** RECORDS TO USE follows **
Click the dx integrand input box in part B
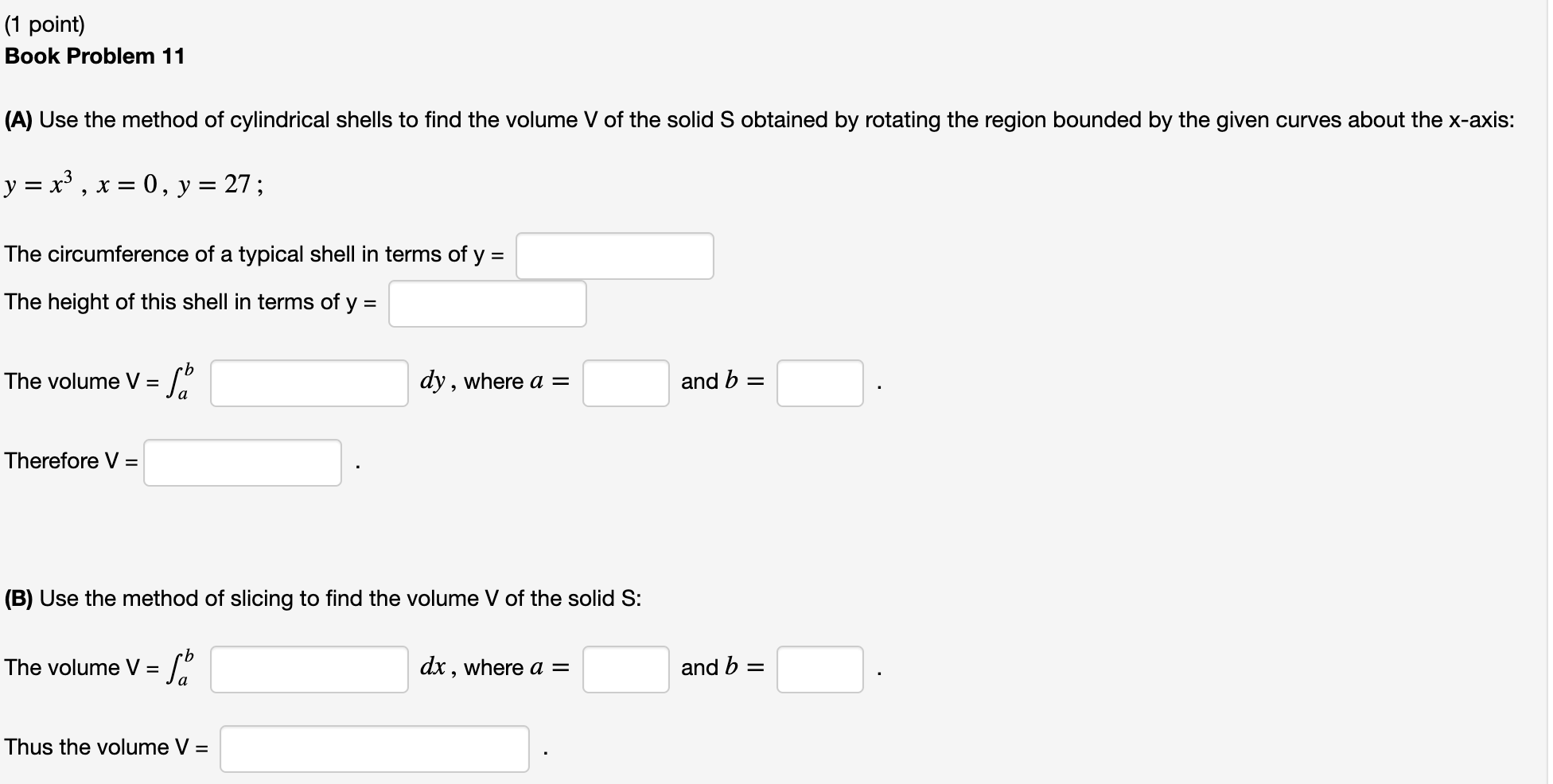(x=308, y=669)
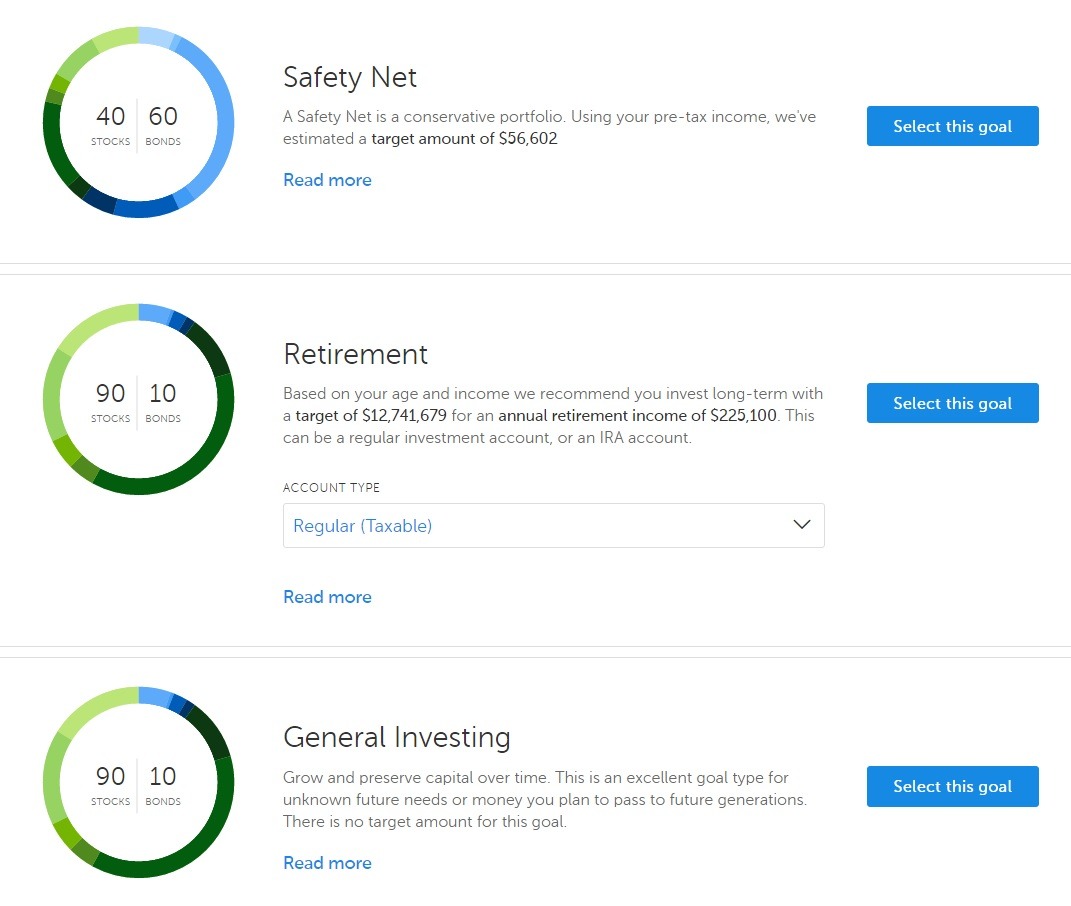Click the General Investing heading

(397, 737)
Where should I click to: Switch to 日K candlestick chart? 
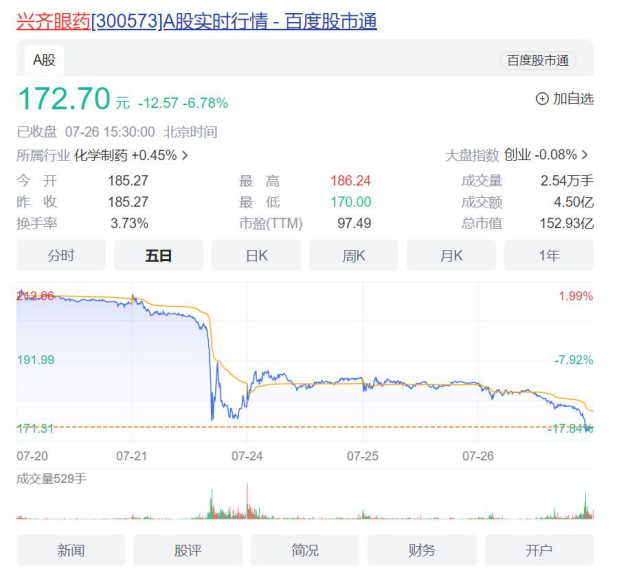tap(256, 256)
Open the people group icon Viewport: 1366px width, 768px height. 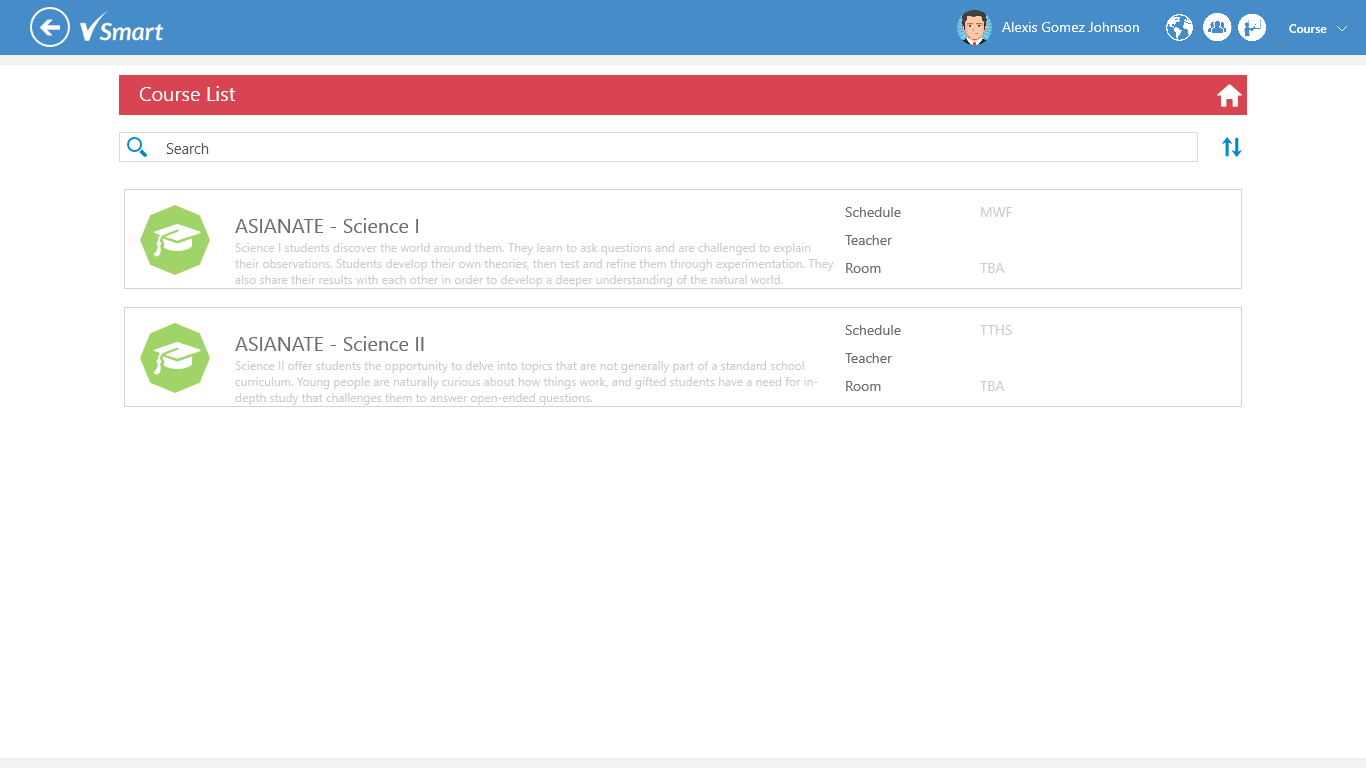click(1216, 28)
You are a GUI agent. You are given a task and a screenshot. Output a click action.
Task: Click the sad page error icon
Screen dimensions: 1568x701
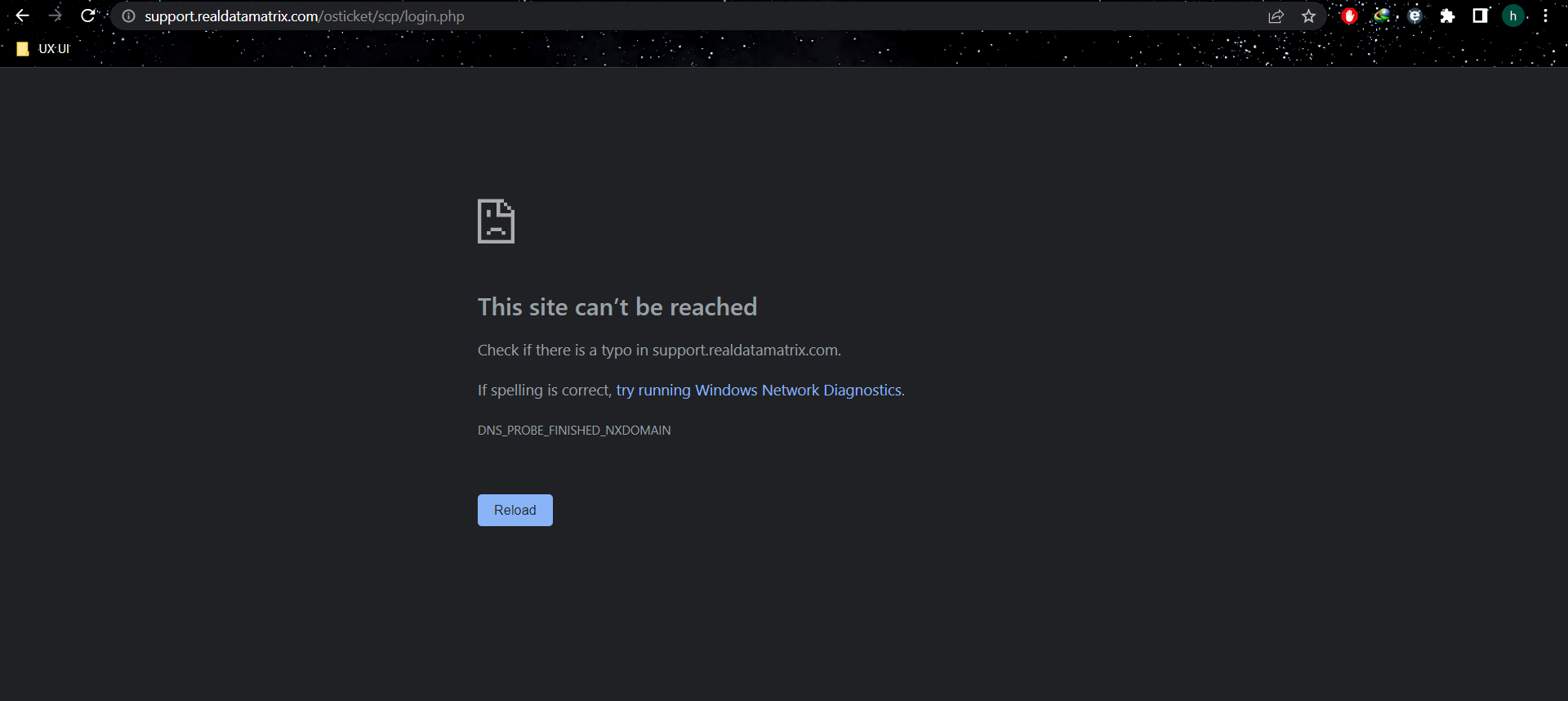[x=496, y=221]
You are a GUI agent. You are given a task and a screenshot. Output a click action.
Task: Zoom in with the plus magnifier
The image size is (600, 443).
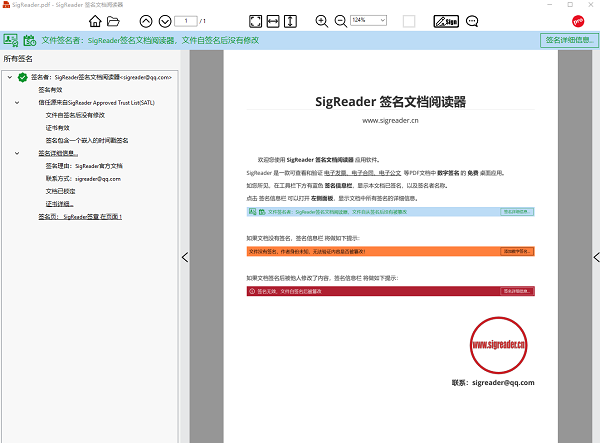(x=322, y=21)
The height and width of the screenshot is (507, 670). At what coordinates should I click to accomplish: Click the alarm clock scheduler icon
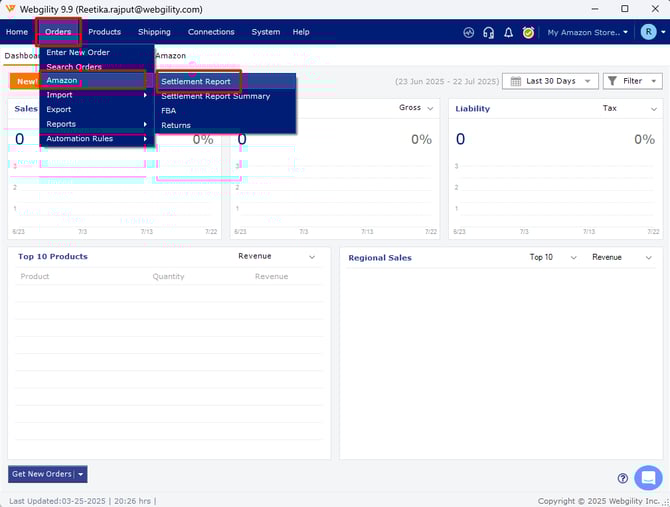point(528,32)
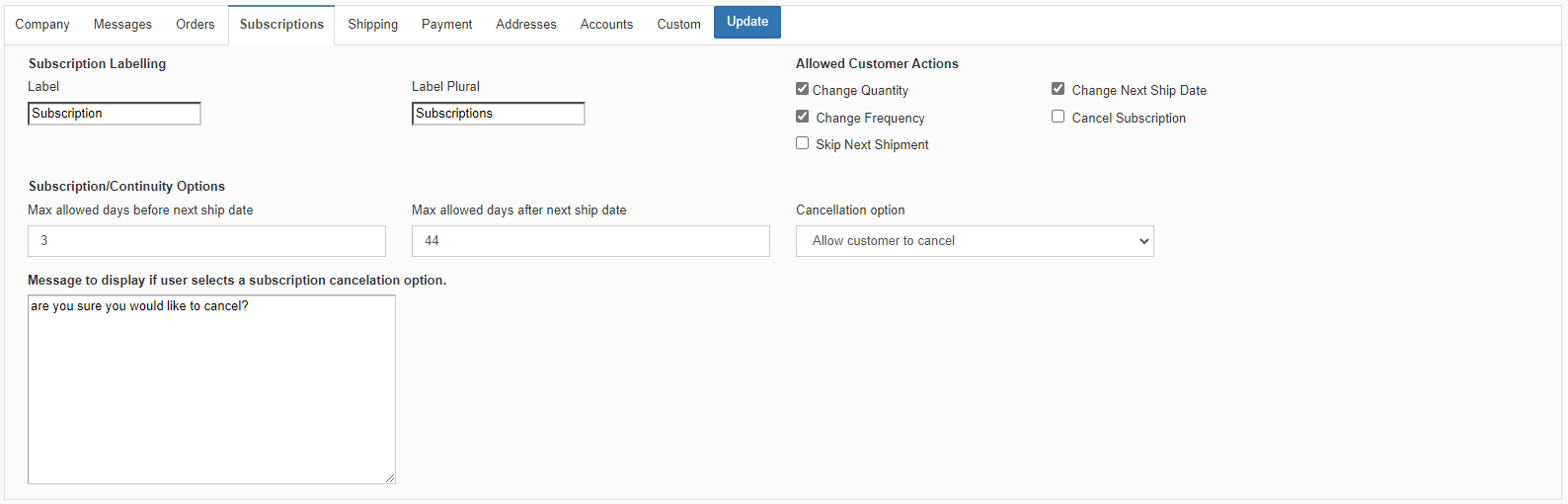Toggle the Change Frequency checkbox

803,117
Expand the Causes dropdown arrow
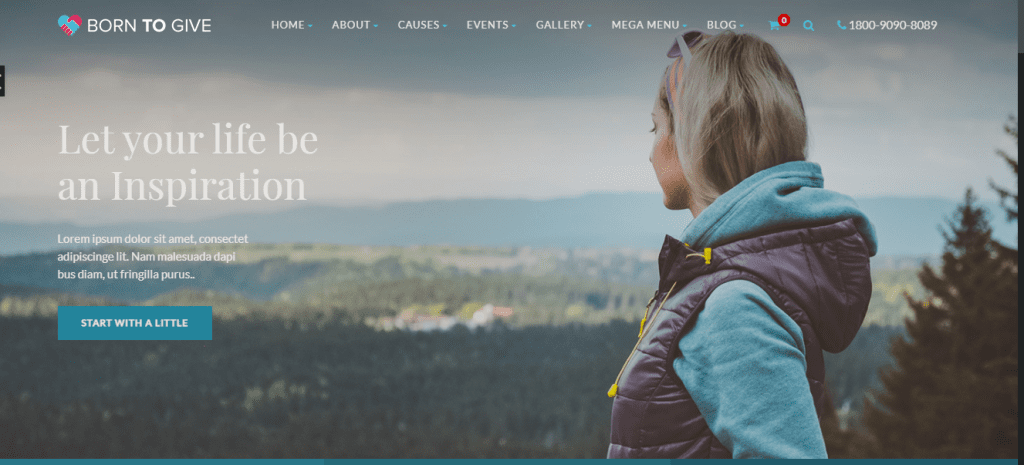 (445, 26)
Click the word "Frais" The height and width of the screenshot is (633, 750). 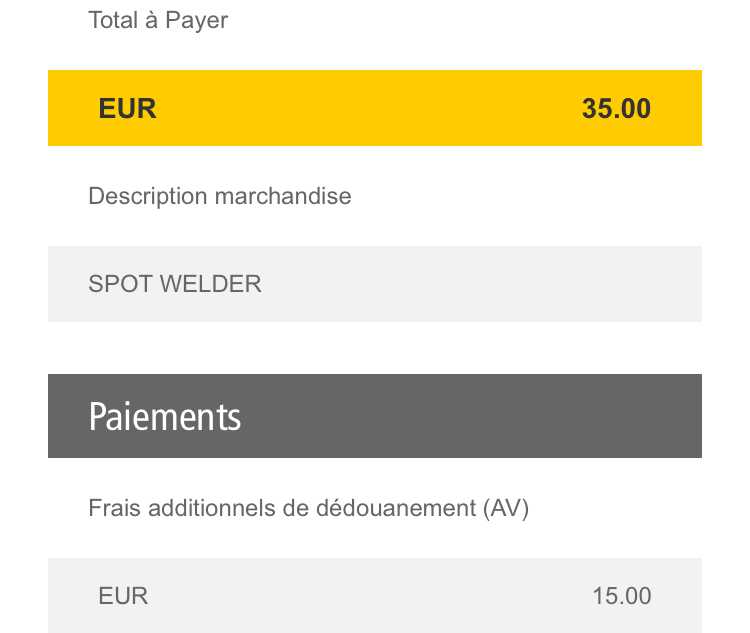pyautogui.click(x=114, y=508)
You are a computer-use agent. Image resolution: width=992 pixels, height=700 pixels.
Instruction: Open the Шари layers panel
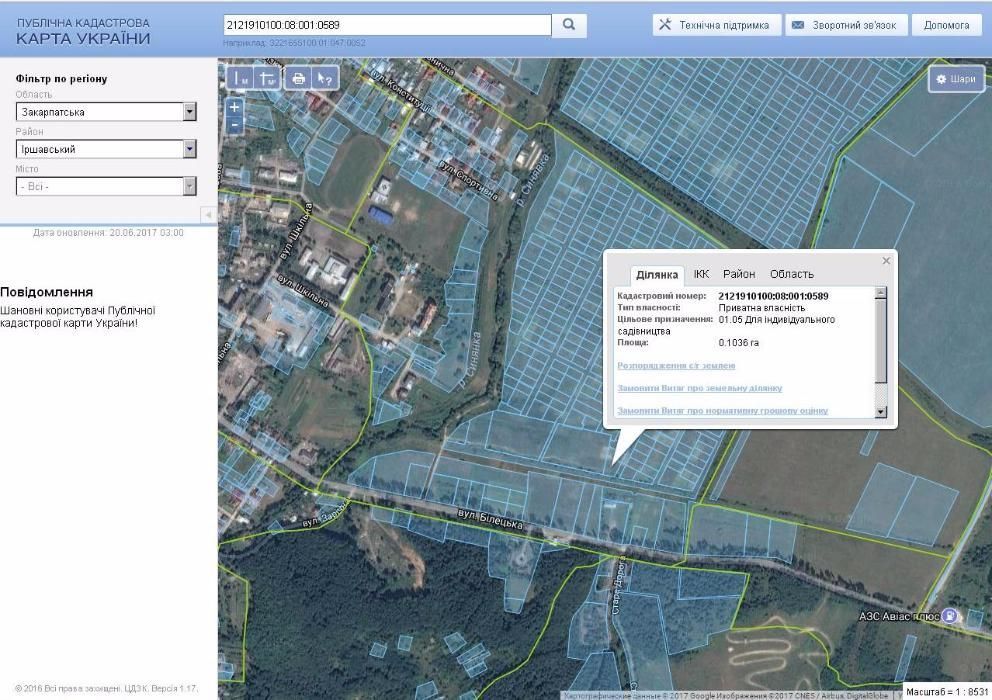[x=955, y=79]
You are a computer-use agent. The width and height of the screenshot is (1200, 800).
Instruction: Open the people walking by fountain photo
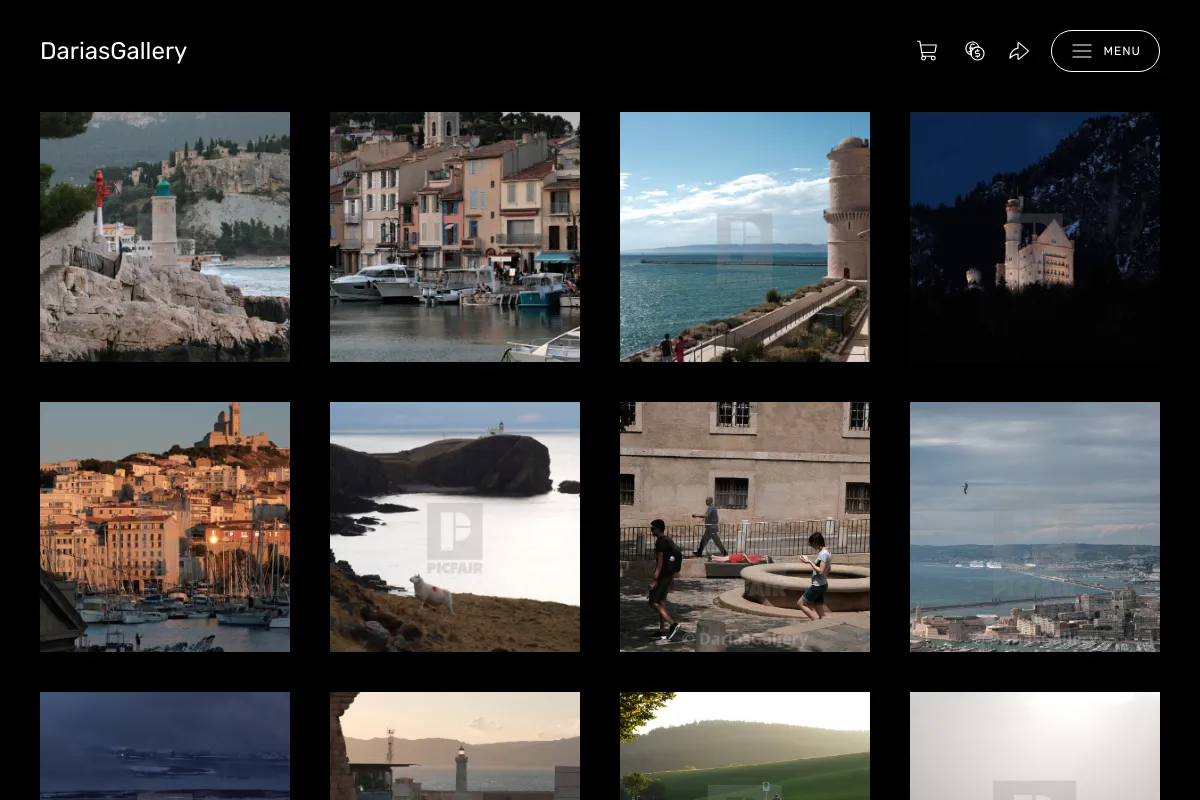[x=745, y=527]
** End of RECORDS TO USE **
- PROBLEM REQUIREMENTS -
Reproduce nothing but the lines from the line containing "Instruction: Open the Шари layers panel" through the last line of the data above, exactly as written and without pictures.

- RESULT -
Instruction: Open the Шари layers panel
[x=955, y=79]
You are a computer-use agent. The width and height of the screenshot is (1200, 800).
Instruction: Open the people walking by fountain photo
[x=745, y=527]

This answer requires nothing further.